This private ruling applies for the following period:
Year ended X June 20XX.
The scheme commenced on:
X July 20XX.
Relevant facts and circumstances
Your parents purchased the Property in 19XX as joint tenants.
It is situated on less than 2 hectares of land.
The Property was their main residence for their entire ownership period.
In 19XX, your parents transferred the title of the Property into your name to enable you to obtain a loan to purchase your own property as you did not have a deposit.
There was never a written agreement regarding the transfer of the title.
Your father passed away in 20XX.
In 20XX, you and your mother were both diagnosed with medical conditions.
It was decided that your mother was to commence residing with you, to allow your relatives to better support you both.
Your parents paid the bills associated with the house such as gas and electricity.
The Property was sold in 20XX.
The proceeds from the sale of the Property were used to pay off the mortgage of your main residence.
Relevant legislative provisions
Income Tax Assessment Act 1997 section 102-20
Income Tax Assessment Act 1997 section 104-10
Income Tax Assessment Act 1997 section 108-5
Reasons for decision
Section 102-20 of the Income Tax Assessment Act 1997 (ITAA 1997) states that a capital gain or capital loss is made only if a capital gains tax (CGT) event happens to a CGT asset.
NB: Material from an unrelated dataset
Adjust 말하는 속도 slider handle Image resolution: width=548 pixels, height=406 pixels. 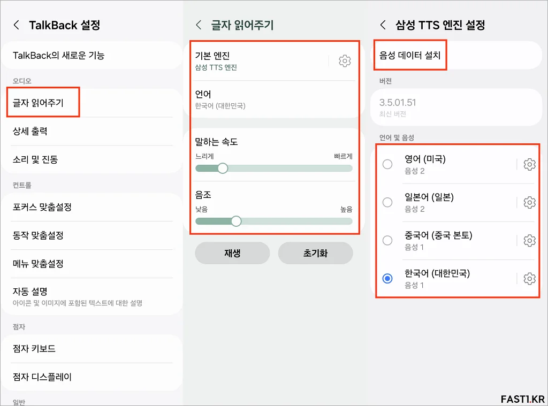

The Property is a CGT asset (section 108-5 of the ITAA 1997).
Under section 104-10 of the ITAA 1997 CGT event A1 happens if you dispose of a CGT asset. An individual can be a legal owner but have no beneficial ownership in an asset. It is the beneficial owner that will have a CGT event upon sale of a CGT asset. In some cases, an entity may hold a legal ownership interest in property for another individual in trust.
The legal owner of the property is recorded on the title deed for the property issued under that State's legislation. It is possible for legal ownership of property to differ from beneficial ownership. An individual can be a legal owner but have no beneficial ownership in an asset. Where beneficial ownership and legal ownership of an asset are not the same, there must be evidence that the legal owner holds the property on trust for the beneficial owner. A beneficial owner is defined as a person or entity who is beneficially entitled to the asset.
We consider in circumstances where the beneficial ownership and the legal ownership are not the same, there must be evidence that the legal owner holds the property on a trust for the beneficial owner. There must be a valid trust over the property and that the equitable owner is entitled to benefit from the property.
An express trust is one intentionally created by the owner of the property in order to confer benefit upon another. It is created by an express declaration, which can be affected by some agreement or common intention held by the parties to the trust.
Application to your circumstances
The title of the Property was transferred into your name to enable you to obtain finance to purchase your own property. It was at that time you became both the legal and beneficial owner of the Property. Although you did not reside in the Property, you benefited from the Property as it enabled you to secure finance for a second property.
You are listed as the legal owner of the Property and there is no formal trust deed in place to alter the position that you hold both legal and beneficial ownership. In addition, there is no information to demonstrate the existence of an informal trust.
You sold the Property in 20XX, the proceeds from which was used to pay the mortgage on your main residence. This indicates a benefit for you.
As there was no written evidence to the contrary, you are considered to own 100% of The Property in accordance with the Title deed. Additionally, as there is not a valid trust, the requirements of section 106-50 of the ITAA 1997 have not been met and CGT event A1 occurred when your legal ownership ended
Therefore, any capital gain or capital loss you made from the sale of your interest in the property cannot be disregarded and must be included in your income tax return in the relevant income year.
As the Property was held for over 12 moths, there is a CGT discount of 50%, which means that you pay tax on only half the net capital gain on that asset.